WHAT TO DO: Please give back all the records exactly, but keep the pictures out.

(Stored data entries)

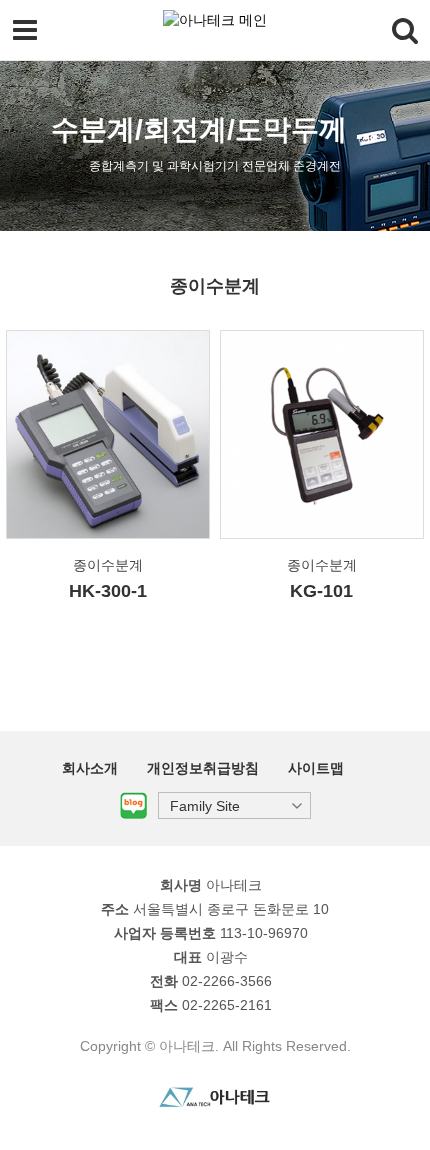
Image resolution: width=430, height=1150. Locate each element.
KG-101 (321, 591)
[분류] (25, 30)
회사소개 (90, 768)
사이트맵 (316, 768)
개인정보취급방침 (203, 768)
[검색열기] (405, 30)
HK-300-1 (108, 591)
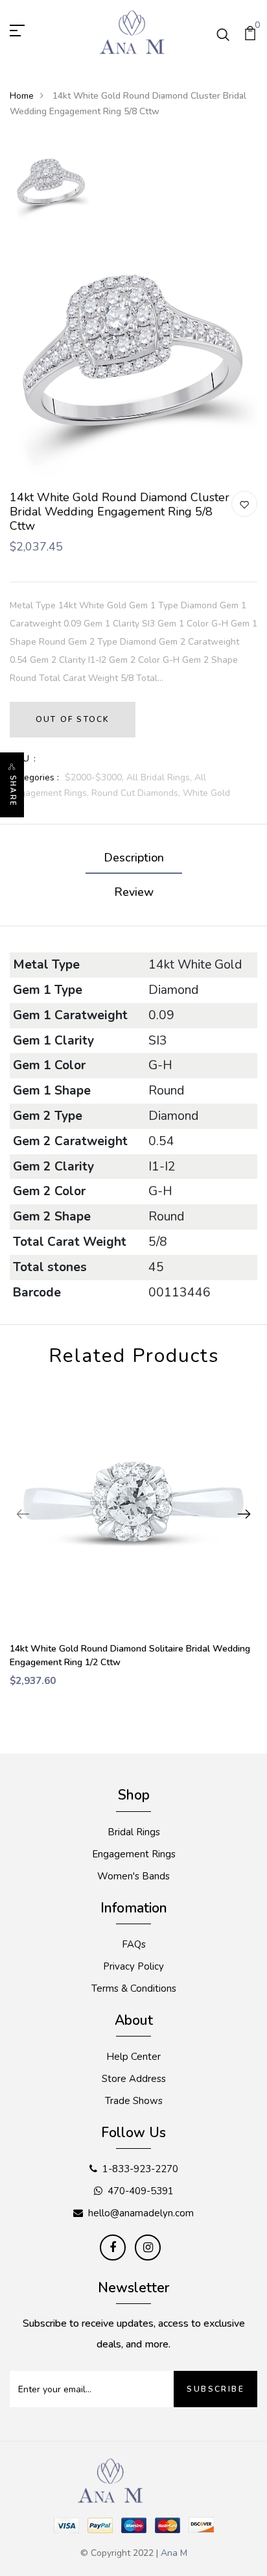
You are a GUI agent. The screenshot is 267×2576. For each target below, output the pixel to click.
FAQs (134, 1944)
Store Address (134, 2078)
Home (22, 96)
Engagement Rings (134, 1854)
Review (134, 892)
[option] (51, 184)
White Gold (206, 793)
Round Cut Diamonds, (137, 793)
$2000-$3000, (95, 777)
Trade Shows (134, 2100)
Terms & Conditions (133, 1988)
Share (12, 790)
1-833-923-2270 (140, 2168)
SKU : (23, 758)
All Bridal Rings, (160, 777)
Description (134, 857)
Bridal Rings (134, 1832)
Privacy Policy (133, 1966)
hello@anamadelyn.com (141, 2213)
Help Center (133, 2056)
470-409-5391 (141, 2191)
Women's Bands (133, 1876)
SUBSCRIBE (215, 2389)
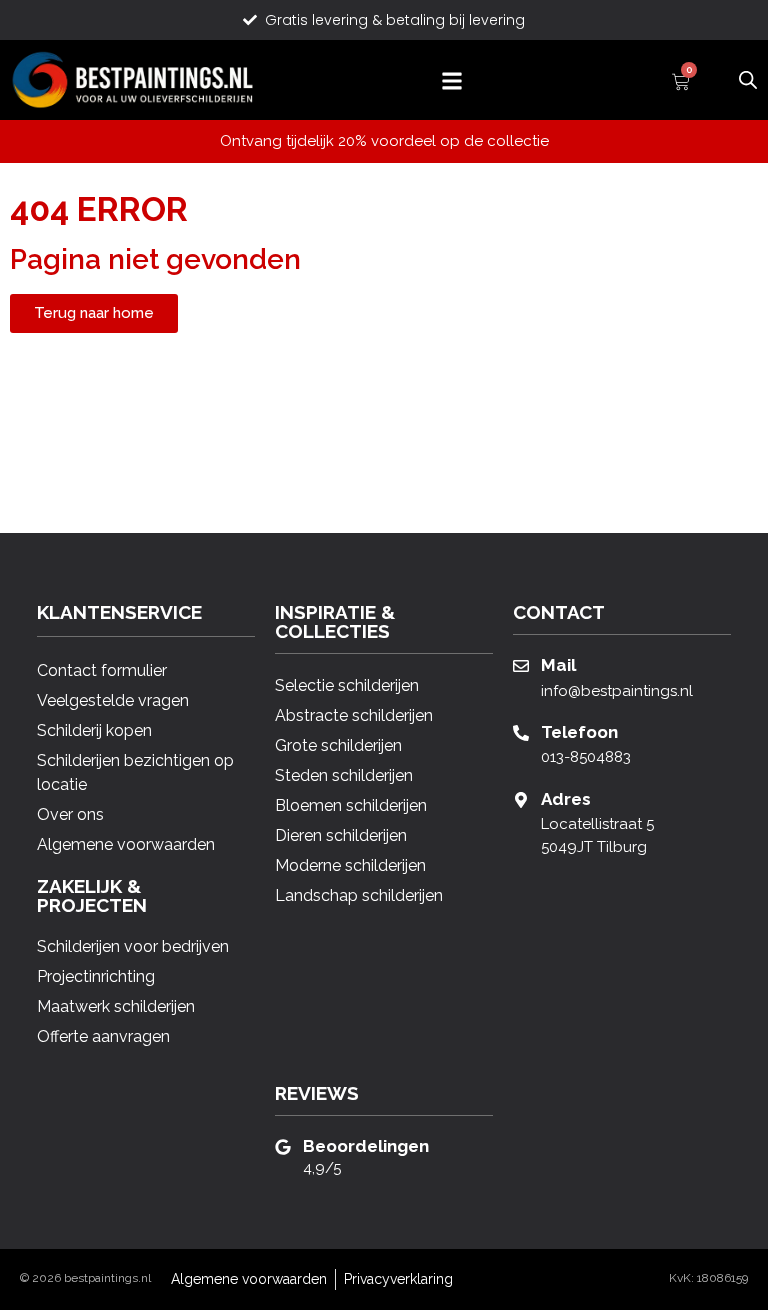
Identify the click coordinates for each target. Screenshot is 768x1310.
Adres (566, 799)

TASK RESULT:
Image resolution: width=430, height=1150. Locate each element.
KG-101 (321, 591)
[분류] (25, 30)
회사소개 (90, 768)
사이트맵 (316, 768)
개인정보취급방침 (203, 768)
[검색열기] (405, 30)
HK-300-1 (108, 591)
You are a GUI agent. The screenshot is 267×2576. For each target below, output the pixel to click.
FAQs (134, 1944)
Store Address (134, 2078)
Home (22, 96)
Engagement Rings (134, 1854)
Review (134, 892)
[option] (51, 184)
White Gold (206, 793)
Round Cut Diamonds, (137, 793)
$2000-$3000, (95, 777)
Trade Shows (134, 2100)
Terms & Conditions (133, 1988)
Share (12, 790)
1-833-923-2270 (140, 2168)
SKU : (23, 758)
All Bridal Rings, (160, 777)
Description (134, 857)
Bridal Rings (134, 1832)
Privacy Policy (133, 1966)
hello@anamadelyn.com (141, 2213)
Help Center (133, 2056)
470-409-5391 (141, 2191)
Women's Bands (133, 1876)
SUBSCRIBE (215, 2389)
Identify the click coordinates for each target. Screenshot is 768x1310.
Adres (566, 799)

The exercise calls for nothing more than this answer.